"Saya keluar dari situ, motor saya sudah tidak ada. Setelah itu saya minta bantuan karyawan mengecek CCTV. Kemalingannya di jam 05.56-an," ujarnya saat dihubungi, (7/5/26) mengutip TribunJatim.com.
Akibat insiden tersebut, ia mengalami kerugian sekitar Rp16,5 juta. Apalagi motor tersebut dibeli secara kontan, beberapa tahun lalu.
Namun, Rifqi sudah melaporkan kejadian tersebut ke Mapolsek Gubeng. Dan ia berharap para pelaku dapat segera ditangkap.
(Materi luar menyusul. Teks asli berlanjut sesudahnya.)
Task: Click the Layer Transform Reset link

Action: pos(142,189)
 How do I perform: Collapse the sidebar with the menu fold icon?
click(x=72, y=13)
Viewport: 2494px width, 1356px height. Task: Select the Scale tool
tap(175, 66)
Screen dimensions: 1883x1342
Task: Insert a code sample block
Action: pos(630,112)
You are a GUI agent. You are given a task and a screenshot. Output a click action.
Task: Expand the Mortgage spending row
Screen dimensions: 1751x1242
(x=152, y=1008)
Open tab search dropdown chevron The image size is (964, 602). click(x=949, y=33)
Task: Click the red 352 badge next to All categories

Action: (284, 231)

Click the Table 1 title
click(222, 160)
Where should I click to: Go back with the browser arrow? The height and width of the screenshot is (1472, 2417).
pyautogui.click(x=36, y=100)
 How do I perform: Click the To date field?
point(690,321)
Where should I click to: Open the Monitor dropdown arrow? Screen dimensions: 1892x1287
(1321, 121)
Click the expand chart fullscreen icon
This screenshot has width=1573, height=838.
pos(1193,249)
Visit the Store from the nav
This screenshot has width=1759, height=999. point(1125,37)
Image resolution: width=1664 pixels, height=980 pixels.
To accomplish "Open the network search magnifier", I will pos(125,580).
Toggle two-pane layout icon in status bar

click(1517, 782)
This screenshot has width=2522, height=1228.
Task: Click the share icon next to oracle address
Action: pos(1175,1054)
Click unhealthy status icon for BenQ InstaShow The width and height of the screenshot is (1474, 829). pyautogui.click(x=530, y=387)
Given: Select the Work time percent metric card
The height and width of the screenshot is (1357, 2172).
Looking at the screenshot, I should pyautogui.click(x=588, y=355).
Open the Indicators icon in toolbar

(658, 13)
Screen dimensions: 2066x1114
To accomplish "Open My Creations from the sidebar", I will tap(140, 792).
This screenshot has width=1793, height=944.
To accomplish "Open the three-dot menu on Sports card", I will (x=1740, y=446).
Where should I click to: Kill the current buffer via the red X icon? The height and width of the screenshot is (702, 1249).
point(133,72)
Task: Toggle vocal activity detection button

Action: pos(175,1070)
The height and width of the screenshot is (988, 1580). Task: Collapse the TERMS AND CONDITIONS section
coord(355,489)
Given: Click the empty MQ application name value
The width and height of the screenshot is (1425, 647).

Mengingat, aksi pencurian motor kerap menimpa pengunjung warkop tersebut, sebelum kejadian yang dialaminya.
"Saya sudah lapor ke Polsek Gubeng. Beli lunas sekitar Rp16,5 juta. Di lokasi itu katanya juga sering kejadian," pungkasnya.
Kemudian, warga sekitar Budi mengatakan, dirinya tak menampik aksi pencurian kerap terjadi di sepanjang jalan tersebut.
"Kalau di jalan sini ya lumayan sering. Kadang di jalan juga ada aksi penjambretan juga, tapi gak mesti. Kadang ya malam hati rawan," kata Budi.